Dressed and ready for the world, I emerged from my apartments and found the pair of Praetorians on duty by the door.
‘Where is the emperor?’
One of the soldiers turned a strange, almost apologetic look on me. ‘He left early for the colossus, Domina.’
I nodded. He had been there several times over the past few days. I gathered my servants and a few of the Guard, collected my litter and bearers and began the journey to the colossus. We passed through the bones of the burned public palace whe
re once, as a child, I had watched the emperor’s twin almost drown in a pool, and across the Palatine towards the forum valley.
At the eastern end of the forum, when Nero’s Golden House was torn down, the Flavian emperors had constructed their great amphitheatre, watched over by the Temple of Venus and Rome.
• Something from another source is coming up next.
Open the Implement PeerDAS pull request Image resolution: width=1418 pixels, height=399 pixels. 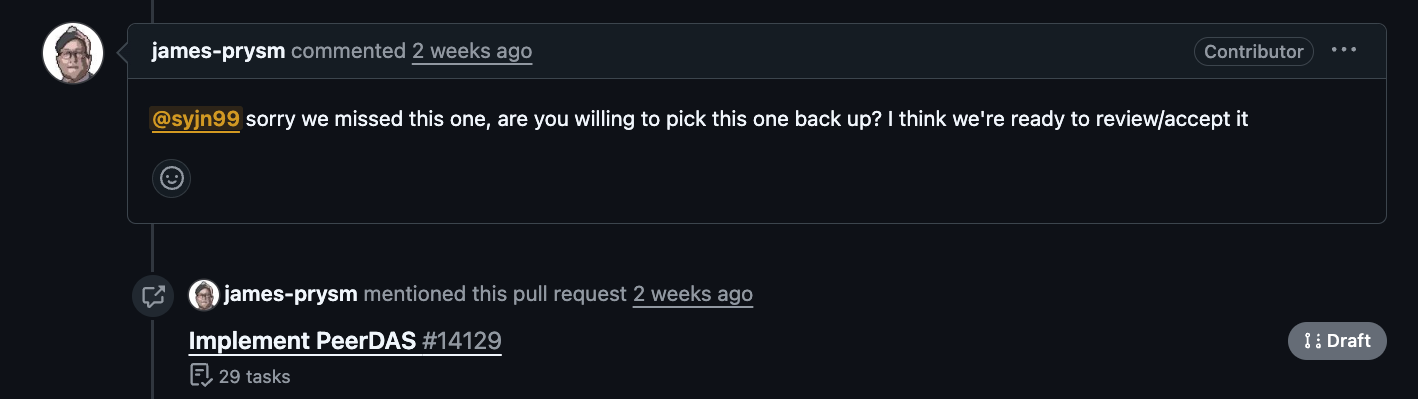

But while the greater part of Nero’s lavish palace was destroyed or reused as foundations, one part remained in glory. That narcissistic young despot had had a colossal statue of himself fashioned in bronze. Over a hundred feet tall, it had stood upon a time in the atrium of his great house. After his death, and not wanting to waste such a grand monument, the thing was moved to a position between the temple and the amphitheatre, the identifying features of Nero struck from it and refashioned as the image of the god Sol Invictus. Thus it had stood for so long beside that grand amphitheatre that the plebs had even started to call the place the Colosseum.
The colossus had been Nero for not quite five years. It had been Sol for over a century. Soon it would change again. I saw the great bronze god even before we emerged into the open space nearby. The paved area between the conical fountain, the temple, the arena and the colossus was devoid of citizens, for the Praetorians had created a security cordon around their emperor and his companions. They let me past, of course, and I alighted from my litter below the steps of the temple.
Commodus was in conversation with men who were likely engineers and architects, he in his now common Greek chiton garb, his lictors standing nearby with their bundles of rods and their Herculean accoutrements on a cushion. Of the small gathering of officials, clerks and other functionaries, one figure broke away and hurried over to me.
I smiled at Eclectus, one of my oldest friends.